Documento di origine
LA PSICOLOGIA SENZA ANIMA
Di Luca Militello
La storia della psicologia, per come viene intesa al giorno d’oggi, è relativamente recente. La grande trasformazione che ha subito è collocata senza dubbio nei metodi di studio e diagnosi che, da un certo periodo storico in poi, si è cercato di mettere in atto per riuscire a rendere le diagnosi sempre più categorizzabili, ovvero caratterizzate da sintomi precisi che più o meno inequivocabilmente collocano il paziente in una determinata fascia di problematiche.
Questo metodo di studio e di individuazione delle cause scatenanti una malattia o disturbo, fa parte del cosiddetto “metodo scientifico” che, sostanzialmente, inferisce le proprie conclusioni da una attenta osservazione dei comportamenti, valutazioni, azioni e disagi che gruppi di persone hanno quando si trovano a dover affrontare certe condizioni di stress che vogliono essere studiate dai ricercatori.
In tal modo sarebbe possibile, a fronte di un insieme di sintomi rilevati, individuare una patologia e collocarla sistematicamente entro un quadro clinico sempre più preciso.

I dati
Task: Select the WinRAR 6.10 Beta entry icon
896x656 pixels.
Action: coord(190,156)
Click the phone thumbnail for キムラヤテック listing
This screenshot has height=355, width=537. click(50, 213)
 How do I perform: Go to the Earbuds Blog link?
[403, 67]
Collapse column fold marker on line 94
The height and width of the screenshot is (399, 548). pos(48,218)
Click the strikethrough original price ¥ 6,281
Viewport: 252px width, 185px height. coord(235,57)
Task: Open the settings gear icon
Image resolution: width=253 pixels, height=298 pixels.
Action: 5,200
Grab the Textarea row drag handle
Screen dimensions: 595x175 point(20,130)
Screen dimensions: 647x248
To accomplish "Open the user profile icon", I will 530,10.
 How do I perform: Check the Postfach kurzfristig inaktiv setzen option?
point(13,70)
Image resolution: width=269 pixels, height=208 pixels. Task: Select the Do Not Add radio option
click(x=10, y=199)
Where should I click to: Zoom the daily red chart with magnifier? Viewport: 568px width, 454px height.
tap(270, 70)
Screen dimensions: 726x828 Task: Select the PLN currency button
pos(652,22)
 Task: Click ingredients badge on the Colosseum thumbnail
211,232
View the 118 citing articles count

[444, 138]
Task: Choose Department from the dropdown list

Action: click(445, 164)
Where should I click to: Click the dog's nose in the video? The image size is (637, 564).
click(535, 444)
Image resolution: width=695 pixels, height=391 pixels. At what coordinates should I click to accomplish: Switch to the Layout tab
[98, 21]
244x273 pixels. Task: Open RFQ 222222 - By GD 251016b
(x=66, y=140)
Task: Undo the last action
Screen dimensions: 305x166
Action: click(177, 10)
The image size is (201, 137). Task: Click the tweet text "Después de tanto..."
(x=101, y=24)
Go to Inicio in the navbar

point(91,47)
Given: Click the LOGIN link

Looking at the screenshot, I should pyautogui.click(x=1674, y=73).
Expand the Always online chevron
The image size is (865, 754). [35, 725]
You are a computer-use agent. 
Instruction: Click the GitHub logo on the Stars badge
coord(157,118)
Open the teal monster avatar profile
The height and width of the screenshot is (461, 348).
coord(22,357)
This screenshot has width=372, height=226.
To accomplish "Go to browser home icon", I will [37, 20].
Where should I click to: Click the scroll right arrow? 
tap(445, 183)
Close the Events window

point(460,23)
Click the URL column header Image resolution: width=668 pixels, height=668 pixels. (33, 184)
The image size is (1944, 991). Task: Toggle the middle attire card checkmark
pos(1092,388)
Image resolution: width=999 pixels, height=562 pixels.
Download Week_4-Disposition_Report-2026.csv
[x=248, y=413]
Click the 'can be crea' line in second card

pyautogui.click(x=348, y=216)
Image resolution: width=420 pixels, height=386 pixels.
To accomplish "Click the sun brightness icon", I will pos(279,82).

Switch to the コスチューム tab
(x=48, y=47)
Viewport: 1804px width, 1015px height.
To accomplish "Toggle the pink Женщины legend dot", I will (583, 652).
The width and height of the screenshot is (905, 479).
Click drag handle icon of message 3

Consegna
Secondo il documento sulla storia della psicologia, perché da un certo periodo storico in poi si è cercato di mettere in atto nuovi metodi di studio e diagnosi? Rispondi in una o due frasi.

Risposta scritta
Questi metodi sono stati adottati per rendere le diagnosi sempre più categorizzabili. Le diagnosi dovevano cioè basarsi su sintomi precisi, capaci di collocare il paziente in modo più o meno inequivocabile in una determinata fascia di problematiche.